╭─ Quoted passage

People below who are writing "But I put in this similar query and I got accurate or mostly accurate information" are missing the point, or at least, a very important part of the point.

These models are usually probabilistic and frequently highly sensitive to their input. Putting in the same query will not guarantee the same result. Putting in a similar query certainly will not.

That you can sometimes get a correct output is almost meaningless in itself. Picture a simple classification model for, say, whether someone was alive or dead at 70 that took their most recent weight as an input and that returned 0 or 1 with 50% probability. Or that returned 0 or 1 depending on whether the last digit of the weight was even or odd.

Someone would write an article about all the times that this model was wrong, and the comments would be full of people saying that they had weighed themselves, and the model had correctly predicted that they were alive! Or that they put in their deceased relative's weight, and it correctly predicted that they were dead. Extraordinary!

Transformer models are much better, of course, but the principle is the same. Just knowing that you can get the correct result does not tell you much. If you need to know the truth to know whether the output is true, that is not too useful. Knowing how often you get correct results, and when, is what you really need to know to evaluate the model.

So don't post some correct response that you got. That is not a scientifically useful data point. Really, the bad results are not, either, except of proof of lack of perfection. Now, if you run the same query a few hundred times in a clean environment, ideally with small variations, and you can tell me how often the output was correct—that would be useful to know.

╰─
╭─ Supplied entries

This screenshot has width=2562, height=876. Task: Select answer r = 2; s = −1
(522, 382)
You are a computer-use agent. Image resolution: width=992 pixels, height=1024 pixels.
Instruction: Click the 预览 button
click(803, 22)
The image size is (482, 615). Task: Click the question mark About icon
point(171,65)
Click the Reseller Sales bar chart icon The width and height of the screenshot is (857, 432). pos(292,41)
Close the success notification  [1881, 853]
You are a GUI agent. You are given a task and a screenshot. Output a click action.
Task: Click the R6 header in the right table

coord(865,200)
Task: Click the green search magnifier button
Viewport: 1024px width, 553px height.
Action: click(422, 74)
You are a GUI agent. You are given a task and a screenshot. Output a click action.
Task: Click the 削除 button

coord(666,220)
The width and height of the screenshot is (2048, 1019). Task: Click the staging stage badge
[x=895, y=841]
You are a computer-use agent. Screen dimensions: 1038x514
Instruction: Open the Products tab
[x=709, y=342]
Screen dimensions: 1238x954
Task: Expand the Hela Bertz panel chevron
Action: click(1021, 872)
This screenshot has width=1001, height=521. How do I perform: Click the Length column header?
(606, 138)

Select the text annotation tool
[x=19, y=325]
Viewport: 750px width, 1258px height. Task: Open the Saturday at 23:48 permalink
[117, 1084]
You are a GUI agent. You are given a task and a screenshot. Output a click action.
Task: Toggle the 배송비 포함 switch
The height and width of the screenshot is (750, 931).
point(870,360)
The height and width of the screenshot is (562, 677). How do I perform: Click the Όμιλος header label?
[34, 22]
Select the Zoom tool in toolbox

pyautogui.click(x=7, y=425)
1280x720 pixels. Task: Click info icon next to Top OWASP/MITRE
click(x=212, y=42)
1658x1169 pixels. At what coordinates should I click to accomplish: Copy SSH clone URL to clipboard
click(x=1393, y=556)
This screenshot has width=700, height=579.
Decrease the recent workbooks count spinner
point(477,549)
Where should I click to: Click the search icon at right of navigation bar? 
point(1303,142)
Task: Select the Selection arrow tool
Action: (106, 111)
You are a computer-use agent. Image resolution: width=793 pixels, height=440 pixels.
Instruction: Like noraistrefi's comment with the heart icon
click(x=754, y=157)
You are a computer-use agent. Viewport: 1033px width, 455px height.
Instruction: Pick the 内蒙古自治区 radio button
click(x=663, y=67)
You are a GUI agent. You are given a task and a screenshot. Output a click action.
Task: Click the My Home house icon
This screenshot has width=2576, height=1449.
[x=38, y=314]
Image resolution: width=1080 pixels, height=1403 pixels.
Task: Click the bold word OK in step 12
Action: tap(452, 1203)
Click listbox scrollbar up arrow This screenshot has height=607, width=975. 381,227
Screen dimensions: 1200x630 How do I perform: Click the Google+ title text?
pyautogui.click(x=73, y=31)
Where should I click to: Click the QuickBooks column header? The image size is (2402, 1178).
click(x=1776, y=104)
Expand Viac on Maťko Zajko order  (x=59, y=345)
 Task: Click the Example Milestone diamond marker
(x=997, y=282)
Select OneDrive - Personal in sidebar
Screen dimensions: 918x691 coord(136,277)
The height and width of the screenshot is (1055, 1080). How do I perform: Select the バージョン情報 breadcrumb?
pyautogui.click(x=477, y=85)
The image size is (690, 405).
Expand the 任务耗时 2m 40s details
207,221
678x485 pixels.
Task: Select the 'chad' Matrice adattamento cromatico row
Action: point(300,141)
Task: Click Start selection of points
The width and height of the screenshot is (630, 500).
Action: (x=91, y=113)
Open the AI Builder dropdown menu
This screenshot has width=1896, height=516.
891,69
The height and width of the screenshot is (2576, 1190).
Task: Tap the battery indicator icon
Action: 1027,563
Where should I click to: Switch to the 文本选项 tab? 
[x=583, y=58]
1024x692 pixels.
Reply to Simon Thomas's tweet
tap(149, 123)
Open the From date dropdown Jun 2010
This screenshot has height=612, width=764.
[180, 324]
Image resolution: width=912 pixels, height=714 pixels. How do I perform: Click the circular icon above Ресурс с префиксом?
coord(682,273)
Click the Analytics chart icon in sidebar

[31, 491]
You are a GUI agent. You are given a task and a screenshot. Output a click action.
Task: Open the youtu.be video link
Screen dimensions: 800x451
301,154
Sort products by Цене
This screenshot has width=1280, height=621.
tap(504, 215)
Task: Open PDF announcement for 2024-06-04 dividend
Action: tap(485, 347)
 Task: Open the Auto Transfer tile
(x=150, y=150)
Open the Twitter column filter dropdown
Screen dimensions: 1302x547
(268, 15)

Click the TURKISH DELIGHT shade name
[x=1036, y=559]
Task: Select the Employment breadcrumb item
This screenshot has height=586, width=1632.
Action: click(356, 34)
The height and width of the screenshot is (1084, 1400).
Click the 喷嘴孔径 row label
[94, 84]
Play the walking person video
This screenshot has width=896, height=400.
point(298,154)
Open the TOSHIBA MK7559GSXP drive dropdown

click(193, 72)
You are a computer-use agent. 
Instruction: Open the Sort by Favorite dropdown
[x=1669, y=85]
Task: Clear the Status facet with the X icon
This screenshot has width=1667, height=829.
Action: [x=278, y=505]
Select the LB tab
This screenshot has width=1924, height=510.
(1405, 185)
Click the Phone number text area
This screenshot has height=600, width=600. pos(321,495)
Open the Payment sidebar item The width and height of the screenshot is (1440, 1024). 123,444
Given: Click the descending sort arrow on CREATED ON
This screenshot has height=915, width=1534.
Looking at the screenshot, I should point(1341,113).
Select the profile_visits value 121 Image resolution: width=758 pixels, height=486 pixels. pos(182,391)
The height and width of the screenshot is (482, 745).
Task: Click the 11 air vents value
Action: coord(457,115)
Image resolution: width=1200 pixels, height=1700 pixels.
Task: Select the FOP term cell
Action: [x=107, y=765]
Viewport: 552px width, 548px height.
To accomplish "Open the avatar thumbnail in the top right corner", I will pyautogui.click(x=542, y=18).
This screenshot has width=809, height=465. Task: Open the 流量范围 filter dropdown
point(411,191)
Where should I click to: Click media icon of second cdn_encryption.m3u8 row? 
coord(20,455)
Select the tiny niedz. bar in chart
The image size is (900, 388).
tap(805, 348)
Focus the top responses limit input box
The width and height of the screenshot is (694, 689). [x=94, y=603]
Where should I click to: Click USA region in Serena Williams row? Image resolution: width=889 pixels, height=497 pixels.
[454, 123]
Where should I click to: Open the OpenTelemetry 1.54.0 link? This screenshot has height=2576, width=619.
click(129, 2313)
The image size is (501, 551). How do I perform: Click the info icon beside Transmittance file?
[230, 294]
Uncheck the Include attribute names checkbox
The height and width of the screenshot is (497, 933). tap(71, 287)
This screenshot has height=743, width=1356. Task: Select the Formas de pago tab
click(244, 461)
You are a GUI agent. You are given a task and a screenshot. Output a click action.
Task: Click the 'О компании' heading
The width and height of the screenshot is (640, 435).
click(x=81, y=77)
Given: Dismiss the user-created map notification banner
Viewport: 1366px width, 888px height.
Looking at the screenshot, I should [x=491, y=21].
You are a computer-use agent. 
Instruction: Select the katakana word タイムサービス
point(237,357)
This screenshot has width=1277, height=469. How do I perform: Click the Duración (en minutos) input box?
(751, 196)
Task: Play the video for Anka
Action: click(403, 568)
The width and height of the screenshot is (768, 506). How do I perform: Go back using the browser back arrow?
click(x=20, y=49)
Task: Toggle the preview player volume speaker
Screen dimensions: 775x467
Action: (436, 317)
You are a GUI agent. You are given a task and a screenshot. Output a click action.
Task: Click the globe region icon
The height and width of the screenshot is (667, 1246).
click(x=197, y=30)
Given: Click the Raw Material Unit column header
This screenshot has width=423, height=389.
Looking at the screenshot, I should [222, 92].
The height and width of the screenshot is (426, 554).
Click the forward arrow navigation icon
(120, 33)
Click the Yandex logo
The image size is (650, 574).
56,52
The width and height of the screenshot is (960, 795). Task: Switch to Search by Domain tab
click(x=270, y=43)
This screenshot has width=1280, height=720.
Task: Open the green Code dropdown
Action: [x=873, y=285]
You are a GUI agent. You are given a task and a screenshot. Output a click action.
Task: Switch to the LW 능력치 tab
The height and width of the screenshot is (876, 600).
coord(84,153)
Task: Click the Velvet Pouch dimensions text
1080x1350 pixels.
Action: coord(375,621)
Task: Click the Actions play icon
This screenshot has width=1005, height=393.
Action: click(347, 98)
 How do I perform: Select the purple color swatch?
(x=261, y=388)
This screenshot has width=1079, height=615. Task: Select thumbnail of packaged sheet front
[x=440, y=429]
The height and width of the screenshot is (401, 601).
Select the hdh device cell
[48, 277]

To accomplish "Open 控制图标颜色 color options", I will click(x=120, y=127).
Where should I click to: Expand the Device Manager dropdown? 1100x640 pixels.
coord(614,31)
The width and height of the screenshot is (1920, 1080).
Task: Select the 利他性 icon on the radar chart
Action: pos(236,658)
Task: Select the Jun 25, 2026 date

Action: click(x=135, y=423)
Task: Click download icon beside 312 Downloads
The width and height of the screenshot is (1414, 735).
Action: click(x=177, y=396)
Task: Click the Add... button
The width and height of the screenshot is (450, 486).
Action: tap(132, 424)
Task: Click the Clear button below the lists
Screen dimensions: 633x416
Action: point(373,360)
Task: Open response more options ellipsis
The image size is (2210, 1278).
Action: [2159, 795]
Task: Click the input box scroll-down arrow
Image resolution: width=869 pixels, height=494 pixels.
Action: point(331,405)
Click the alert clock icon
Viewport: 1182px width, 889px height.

╰─

▸ Task set
1. In the comment about model accuracy, condense the paragraph beginning "Transformer models are much better" into two sentences that keep its main points.
2. Repeat the part of the comment about model accuracy starting with "These models are" and going on through "even or odd.".

▸ Solutions for each task
1. Transformer models are far better than such simple models, but the same principle applies: knowing that a correct result is possible says little, and output you can only check by already knowing the truth is of limited use. Evaluating a model requires knowing how often, and when, it gives correct results.

2.
These models are usually probabilistic and frequently highly sensitive to their input. Putting in the same query will not guarantee the same result. Putting in a similar query certainly will not.

That you can sometimes get a correct output is almost meaningless in itself. Picture a simple classification model for, say, whether someone was alive or dead at 70 that took their most recent weight as an input and that returned 0 or 1 with 50% probability. Or that returned 0 or 1 depending on whether the last digit of the weight was even or odd.